A person with good written and verbal language skills and good psychomotor skills could learn to master the generic operating skills and pass the knowledge assessment within a shorter period. Learners who have low literacy skills need additional coaching and learning to master the same learning programme. English Literacy Assessment (ELSA) assesses the language and numeracy competency input levels of respondents with educational levels up to ABET IV/Grade 9. In diagnosing, it shows up an individual’s strengths and weaknesses in an English language work/training environment
All qualifications and unit standards registered on the National Qualifications Framework require the learner to be at a certain Abet Level. Abet assessments should be conducted in the pre- employment process and before training commences.(Abet levels can be provided on request)
ELSA is unique in that it:
Predicts trainability outcomes, i.e. in formal training situations where English is the language of learning (medium of instruction)
Equates the functional skills level of a respondent to that of an English Mother Tongue (EMT) user
Shows up an individual’s strengths and weaknesses in an English language training environment, and
Prescribes remedial treatment and how to effect proficiency.
The question arises: why the fuss? Why not use school levels instead? After all, everybody learns English at school, and every school leaver gets an accredited school leaving certificate. The answer is simple: research shows that scholastic levels and English literacy (functional) levels are like chalk and cheese. This is especially true for the vast majority of African language users whose preferred language of learning is English (SAAL-E).
Second language users are either co-ordinate or compound bilinguals: A co-ordinate bilingual would be an employee who has acquired English by natural assimilation and, as a result, finds a transition to “learning in and through” English relatively easy. The co-ordinate bilingual copes because of COPE, i.e. COgnition and Proficiency (listening, speaking, reading, writing) in English. Compound bilinguals, on the other hand, learn the symbols of English as mother tongue equivalents. In other words, they apply their mother tongue as a mediator. If a compound bilingual is highly motivated and exposed to good models, he/she can attain a high level of competence at school and in the workplace. Yet, if the compound bilingual is poorly motivated and, in addition, exposed to bad models, he/she will be barely competent – even incompetent.What is more, this particular employee – and he/she is the rule rather than the exception in Southern Africa – finds the transition to “learning in and through” English very difficult. The compound bilingual does not cope because he/she lacks COPE, i.e. COgnition and Proficiency in English. He/she “loses meaning”, hence his/her tendency to revert to rote learning – which is meaningless learning. Meaningful learning implies conceptualization; i.e. integrating new knowledge with existing knowledge. Rote learning and memorization do not allow for the integration of new knowledge with existing knowledge. In fact, they even make learning systems dysfunctional in their entirety.
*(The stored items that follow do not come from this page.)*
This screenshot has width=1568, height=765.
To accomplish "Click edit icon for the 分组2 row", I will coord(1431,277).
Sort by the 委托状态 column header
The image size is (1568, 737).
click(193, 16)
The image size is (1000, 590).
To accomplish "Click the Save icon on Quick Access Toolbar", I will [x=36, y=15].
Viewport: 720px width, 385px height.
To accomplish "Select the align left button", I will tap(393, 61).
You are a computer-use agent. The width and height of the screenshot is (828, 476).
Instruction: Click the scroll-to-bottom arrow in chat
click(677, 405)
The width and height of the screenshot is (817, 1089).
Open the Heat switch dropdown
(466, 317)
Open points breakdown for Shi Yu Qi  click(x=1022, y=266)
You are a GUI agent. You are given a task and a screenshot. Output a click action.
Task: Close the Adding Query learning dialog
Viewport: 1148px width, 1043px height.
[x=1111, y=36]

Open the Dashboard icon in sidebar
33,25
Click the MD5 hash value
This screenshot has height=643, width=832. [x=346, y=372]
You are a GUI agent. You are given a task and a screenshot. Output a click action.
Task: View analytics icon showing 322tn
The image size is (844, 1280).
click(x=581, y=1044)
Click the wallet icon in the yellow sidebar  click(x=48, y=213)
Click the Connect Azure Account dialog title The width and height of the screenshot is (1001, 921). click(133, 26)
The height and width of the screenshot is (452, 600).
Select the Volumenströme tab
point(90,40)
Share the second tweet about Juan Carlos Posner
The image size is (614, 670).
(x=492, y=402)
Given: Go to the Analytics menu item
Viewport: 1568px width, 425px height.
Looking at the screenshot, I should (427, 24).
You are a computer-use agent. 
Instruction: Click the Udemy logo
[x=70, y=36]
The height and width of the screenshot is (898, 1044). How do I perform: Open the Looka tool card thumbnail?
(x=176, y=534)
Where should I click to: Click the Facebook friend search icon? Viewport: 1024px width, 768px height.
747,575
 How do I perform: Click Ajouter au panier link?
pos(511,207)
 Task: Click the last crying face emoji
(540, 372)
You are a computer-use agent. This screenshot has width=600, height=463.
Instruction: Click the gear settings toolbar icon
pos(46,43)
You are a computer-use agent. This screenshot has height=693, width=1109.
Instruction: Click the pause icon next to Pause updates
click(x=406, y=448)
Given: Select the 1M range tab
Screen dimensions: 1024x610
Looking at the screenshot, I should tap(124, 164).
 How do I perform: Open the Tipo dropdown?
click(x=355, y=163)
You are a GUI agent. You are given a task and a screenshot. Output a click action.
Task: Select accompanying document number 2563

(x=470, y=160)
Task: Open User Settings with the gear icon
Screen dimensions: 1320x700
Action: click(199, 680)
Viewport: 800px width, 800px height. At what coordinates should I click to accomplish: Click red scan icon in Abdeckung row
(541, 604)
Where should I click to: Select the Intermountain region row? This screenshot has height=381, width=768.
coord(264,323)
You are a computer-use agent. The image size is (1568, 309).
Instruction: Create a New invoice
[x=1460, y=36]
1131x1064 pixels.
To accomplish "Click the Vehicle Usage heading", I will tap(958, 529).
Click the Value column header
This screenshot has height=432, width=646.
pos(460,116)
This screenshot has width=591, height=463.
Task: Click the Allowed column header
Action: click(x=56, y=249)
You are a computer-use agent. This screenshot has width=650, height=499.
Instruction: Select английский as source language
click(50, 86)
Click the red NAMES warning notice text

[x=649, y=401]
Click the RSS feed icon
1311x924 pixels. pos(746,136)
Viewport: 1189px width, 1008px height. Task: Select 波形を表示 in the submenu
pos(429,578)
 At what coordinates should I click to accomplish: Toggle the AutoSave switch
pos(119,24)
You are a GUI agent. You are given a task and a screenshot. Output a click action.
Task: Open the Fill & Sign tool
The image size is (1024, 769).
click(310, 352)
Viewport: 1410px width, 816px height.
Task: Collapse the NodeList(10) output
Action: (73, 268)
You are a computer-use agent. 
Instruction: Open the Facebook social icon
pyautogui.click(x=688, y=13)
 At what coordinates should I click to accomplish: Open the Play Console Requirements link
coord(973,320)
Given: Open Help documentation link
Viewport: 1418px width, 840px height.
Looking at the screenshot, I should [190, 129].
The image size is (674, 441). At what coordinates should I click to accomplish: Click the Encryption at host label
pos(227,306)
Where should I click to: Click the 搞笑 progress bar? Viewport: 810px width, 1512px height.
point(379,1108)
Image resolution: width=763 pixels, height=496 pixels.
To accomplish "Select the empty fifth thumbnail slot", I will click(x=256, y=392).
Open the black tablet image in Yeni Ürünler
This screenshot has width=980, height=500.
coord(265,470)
ELSA is a group assessment and the duration is approx. 60 minutes. Its predictive validity is 84% and its reliability 0,67. Major benefits are:
ELSA picks out employees with poorly developed COPE-skills. Once they have been identified, their COPE-skills can be upgraded
ELSA ascertains and verifies COPE-skills of new recruits
ELSA helps the employer to determine the “literacy” comfort zone of his/her workforce which, in turn, enables the employer to make training manuals, in-house publications, standing orders, IR procedures, memos, etc., user-friendly.